THE development of a precise, objective method of diagnosing Bovine Respiratory Disease in feedlot cattle is progressing, with preliminary results from a research project showing a high degree of accuracy in identifying the disease through a blood test.
Bovine Respiratory Disease is the most common cause of illness and death in Australian feedlot cattle, causing between 50pc and 90pc of all sickness and deaths in Australian feedlot cattle. One Australian study involving six feedlots showed that BRD at the time of feedlot entry accounted for 66pc of all sickness recorded over an 18-month period. Identifying cases of the disease in cattle in a pen using pen riders is somewhat unreliable.
The MLA/ALFA project, led by Associate Professor Luciano González from University of Sydney, has been identifying BRD using a diagnostic tool known as metabolomics.
The researchers set out to explore changes that occur in the blood composition of animals with the onset of disease in the search for biomarkers to objectively define BRD cases.
Associate Professor González said the Metabolomics of Bovine Respiratory Disease project confirmed that BRD could be identified using metabolomics, which is a field of science examining the metabolite profile of body tissues and fluids.
Researchers worked with a commercial feedlot in NSW in a trial involving 898 head of cattle, reflecting a mix of different breeds from different backgrounds.

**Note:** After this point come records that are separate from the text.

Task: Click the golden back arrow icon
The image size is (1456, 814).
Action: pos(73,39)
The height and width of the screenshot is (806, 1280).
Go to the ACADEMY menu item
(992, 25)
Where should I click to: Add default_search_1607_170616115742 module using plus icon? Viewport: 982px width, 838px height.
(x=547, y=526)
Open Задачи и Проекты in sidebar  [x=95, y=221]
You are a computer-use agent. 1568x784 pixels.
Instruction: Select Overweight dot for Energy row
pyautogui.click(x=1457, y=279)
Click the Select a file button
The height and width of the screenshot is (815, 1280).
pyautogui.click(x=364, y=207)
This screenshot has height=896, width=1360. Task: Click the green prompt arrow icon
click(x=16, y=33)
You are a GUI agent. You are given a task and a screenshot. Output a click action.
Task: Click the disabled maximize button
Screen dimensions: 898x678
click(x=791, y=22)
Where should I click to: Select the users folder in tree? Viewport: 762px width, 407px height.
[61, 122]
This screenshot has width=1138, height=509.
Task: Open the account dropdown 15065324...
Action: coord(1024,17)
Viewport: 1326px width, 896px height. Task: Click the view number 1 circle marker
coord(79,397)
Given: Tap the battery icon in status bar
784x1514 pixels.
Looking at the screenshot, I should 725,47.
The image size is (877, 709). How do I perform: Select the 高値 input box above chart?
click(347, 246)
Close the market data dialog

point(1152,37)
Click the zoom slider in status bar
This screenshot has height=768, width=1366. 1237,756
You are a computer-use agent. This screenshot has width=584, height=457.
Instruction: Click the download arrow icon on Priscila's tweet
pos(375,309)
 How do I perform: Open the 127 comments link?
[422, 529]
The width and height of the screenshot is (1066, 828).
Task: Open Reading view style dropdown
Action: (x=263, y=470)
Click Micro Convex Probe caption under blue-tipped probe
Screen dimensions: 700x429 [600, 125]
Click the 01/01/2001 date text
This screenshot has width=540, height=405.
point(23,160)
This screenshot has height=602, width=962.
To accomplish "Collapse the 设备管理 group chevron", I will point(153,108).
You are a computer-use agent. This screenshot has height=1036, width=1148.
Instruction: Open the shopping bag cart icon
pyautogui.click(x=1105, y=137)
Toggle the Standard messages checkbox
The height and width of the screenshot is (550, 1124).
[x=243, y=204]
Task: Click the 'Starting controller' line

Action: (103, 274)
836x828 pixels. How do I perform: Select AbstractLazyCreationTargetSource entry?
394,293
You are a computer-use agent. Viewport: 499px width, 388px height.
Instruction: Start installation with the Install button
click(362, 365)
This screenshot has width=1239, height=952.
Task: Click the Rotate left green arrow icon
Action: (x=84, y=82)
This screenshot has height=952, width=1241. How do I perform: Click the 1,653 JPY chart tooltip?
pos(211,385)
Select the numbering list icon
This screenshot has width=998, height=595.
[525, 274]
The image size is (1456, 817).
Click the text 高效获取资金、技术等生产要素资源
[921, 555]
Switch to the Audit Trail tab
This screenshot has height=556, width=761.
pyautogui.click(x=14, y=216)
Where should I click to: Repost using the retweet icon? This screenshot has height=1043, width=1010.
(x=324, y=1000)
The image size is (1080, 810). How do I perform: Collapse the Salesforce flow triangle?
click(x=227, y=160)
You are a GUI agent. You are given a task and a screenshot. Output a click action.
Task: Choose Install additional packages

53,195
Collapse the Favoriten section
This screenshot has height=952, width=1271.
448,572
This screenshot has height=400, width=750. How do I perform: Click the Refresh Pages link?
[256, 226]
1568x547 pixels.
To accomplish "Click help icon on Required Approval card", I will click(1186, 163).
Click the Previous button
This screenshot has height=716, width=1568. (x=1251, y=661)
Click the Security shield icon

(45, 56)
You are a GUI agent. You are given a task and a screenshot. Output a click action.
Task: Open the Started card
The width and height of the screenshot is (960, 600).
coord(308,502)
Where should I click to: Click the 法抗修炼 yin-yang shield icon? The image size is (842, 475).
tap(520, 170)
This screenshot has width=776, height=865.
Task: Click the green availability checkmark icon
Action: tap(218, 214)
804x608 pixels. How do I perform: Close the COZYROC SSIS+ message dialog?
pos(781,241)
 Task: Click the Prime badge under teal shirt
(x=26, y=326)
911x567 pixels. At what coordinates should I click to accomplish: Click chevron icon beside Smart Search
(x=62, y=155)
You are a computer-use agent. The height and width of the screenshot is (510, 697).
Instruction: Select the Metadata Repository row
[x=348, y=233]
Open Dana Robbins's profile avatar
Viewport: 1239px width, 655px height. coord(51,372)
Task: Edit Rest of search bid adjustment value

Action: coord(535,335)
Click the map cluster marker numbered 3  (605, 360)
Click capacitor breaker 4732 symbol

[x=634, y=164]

PhD student Claudia Blakebrough-Hall explained the methodology.
“We took blood tests at induction and then again any time an animal was identified by pen riders as showing visual signs of BRD,” Claudia said.
“Cattle with visual symptoms were removed from the pen, and for every sick animal pulled, a visually healthy animal was also removed so we could compare blood results, lung auscultation scores and rectal temperatures.
The project examined blood samples from both sick and healthy animals to discover informative biomarkers.
Researchers identified 12 different bio-markers in total that were associated to different clinical observations, but were able to determine a sick animal in the early stages of the illness with 85pc accuracy. This was completed using just one bio-marker on independent datasets which were not used in the initial search of bio-markers.
All animals were followed throughout the supply chain to slaughter, to measure the incidence of lesions, adhesions and abscesses in the lungs to see if there was any evidence an animal had BRD. Other carcase information was also collected.
“The trial demonstrated that when cattle became sick, it changed their metabolites in ways we expected. The composition of the blood of sick cattle reflected the visual changes the pen rider observed,” Claudia said.
Professor González said there was scope to undertake more research that could possibly lead to the development of a simple crush-side test to help lotfeeders diagnose BRD.
“Other research that could lead from this trial includes examining what are the metabolomic changes of an animal going through the disease process,” he said.
“This would help us understand the science of disease development and refine therapeutic and treatment protocols. We would also like to trial prediction models and biomarkers in different feedlots in other parts of Australia.”
The final report will be available soon.